Municipio di Imola, nel 2019 i lavori di consolidamento sismico al palazzo nuovo che si affaccia su via Appia

Municipio di Imola, nel 2019 i lavori di consolidamento sismico al palazzo nuovo che si affaccia su via Appia

Mentre prosegue per gradi lo smontaggio delle impalcature legate ai lavori di consolidamento statico dei voltoni del palazzo comunale (di recente è stato riaperto anche il portico dal lato dell’ex bar Colonne, non più percorribile da tempo), l’ente locale si prepara ad appaltare il prossimo intervento, ovvero quello previsto sul cosiddetto palazzo nuovo, prospiciente via Appia.

Si tratta di un intervento corposo, che ha un costo di circa 3,2 milioni di euro, dei quali 220 mila relativi alla progettazione e i restanti ai lavori veri e propri. Se nel piano triennale delle opere approvato dal Consiglio comunale nel mese di luglio la scelta dell’Amministrazione pentastellata era stata quella di spalmare l’importo previsto per i lavori su più annualità fino al 2020, con le modifiche apportate in aula il 27 settembre l’intervento sembrava proprio sparito.

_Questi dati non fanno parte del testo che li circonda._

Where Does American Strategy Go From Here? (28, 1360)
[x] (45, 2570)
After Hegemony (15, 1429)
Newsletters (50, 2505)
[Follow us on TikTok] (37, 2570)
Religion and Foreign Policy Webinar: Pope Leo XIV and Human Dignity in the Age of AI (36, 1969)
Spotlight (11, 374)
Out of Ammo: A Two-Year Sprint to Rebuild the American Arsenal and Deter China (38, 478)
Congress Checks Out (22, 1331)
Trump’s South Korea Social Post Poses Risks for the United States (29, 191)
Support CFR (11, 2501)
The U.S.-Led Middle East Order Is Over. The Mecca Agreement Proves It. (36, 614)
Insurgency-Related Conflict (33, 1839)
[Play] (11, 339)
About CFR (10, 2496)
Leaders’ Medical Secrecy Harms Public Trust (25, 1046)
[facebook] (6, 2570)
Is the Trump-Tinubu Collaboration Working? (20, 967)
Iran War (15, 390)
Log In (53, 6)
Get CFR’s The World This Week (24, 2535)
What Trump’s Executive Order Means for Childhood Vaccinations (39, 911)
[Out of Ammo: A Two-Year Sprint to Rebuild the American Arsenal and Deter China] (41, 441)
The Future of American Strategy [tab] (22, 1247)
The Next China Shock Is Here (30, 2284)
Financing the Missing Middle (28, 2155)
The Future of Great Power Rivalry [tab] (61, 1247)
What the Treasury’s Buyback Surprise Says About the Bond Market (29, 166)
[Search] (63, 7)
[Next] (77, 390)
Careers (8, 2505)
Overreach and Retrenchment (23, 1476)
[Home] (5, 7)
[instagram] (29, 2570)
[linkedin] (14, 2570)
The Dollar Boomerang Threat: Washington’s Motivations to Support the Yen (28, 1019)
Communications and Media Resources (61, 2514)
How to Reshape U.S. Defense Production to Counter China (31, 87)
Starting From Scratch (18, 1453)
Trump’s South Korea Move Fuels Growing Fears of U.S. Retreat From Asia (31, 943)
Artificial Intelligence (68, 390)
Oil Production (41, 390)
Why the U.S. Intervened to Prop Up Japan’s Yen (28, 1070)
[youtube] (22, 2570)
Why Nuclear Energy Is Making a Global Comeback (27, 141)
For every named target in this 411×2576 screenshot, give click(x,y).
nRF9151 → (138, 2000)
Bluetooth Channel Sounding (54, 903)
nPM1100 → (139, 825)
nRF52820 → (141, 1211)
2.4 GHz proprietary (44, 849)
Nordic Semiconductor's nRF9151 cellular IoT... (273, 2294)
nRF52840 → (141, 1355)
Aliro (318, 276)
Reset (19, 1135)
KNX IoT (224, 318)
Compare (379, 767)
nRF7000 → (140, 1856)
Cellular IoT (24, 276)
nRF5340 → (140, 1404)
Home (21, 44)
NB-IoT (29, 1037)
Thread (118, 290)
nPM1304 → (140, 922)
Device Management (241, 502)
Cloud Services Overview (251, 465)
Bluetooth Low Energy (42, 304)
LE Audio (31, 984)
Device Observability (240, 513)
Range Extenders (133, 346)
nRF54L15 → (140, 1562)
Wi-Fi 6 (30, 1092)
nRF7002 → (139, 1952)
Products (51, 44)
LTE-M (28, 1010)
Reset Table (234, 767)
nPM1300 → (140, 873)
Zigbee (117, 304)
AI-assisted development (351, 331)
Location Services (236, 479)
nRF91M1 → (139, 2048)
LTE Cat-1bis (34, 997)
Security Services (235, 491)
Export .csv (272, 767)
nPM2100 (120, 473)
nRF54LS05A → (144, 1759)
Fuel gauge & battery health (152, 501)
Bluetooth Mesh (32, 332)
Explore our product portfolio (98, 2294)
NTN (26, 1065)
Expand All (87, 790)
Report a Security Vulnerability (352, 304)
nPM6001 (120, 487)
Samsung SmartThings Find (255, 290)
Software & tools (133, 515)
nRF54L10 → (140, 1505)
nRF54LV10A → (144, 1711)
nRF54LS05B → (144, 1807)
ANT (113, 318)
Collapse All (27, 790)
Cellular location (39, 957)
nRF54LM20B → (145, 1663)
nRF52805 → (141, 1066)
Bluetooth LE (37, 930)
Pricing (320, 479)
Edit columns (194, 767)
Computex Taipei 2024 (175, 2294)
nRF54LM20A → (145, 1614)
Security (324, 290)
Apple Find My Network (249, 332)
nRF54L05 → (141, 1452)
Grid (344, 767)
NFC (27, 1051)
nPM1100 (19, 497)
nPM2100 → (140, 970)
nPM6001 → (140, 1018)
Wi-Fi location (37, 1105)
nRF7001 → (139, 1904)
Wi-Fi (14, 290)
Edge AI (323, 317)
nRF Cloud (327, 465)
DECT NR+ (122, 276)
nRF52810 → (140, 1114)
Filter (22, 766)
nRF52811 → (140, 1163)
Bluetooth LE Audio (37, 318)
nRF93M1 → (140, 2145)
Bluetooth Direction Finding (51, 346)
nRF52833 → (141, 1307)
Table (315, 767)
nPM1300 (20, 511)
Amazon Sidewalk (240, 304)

«In realtà abbiamo deciso di inserire tutte le risorse previste nel 2018 perché l’intervento è già interamente finanziato» spiega l’inversione di tendenza l’assessore ai Lavori pubblici, Massimiliano Minorchio. In effetti, si tratta di un’opera in programma già da diversi anni, uno dei tanti tasselli della ristrutturazione del municipio imolese. Nel caso specifico, l’intervento consiste in lavori di restauro e miglioramento sismico, ovvero l’inserimento di strutture di rinforzo in acciaio, catene e tiranti, opere non molto visibili dall’esterno, ma finalizzate a rendere più sicuro l’immobile. Proprio per questo motivo, già da tempo ha ottenuto anche un corposo cofinanziamento regionale per interventi di prevenzione del rischio sismico da ben 1,6 milioni di euro. La restante parte, invece, è stata possibile finanziarla grazie alla recente cessione della quota pari all’11,15% di partecipazione in Osservanza Srl del Comune di Imola al Conami, che ora controlla al 100% la società che gestisce il patrimonio del complesso dell’Osservanza.

L’operazione, pensata dalla precedente Giunta Manca già nel 2016 all’interno del piano operativo di razionalizzazione delle società partecipate e concretizzatasi nel 2017 con il conferimento a Osservanza Srl dei padiglioni di proprietà del Comune (i numeri 2, 4 e 14) fino alla recente cessione delle quote di partecipazione al Conami, ha portato nelle casse comunali circa 1,4 milioni di euro, dei quali oltre 1,3 destinati proprio a coprire i costi dell’intervento sul palazzo nuovo. (gi.gi.)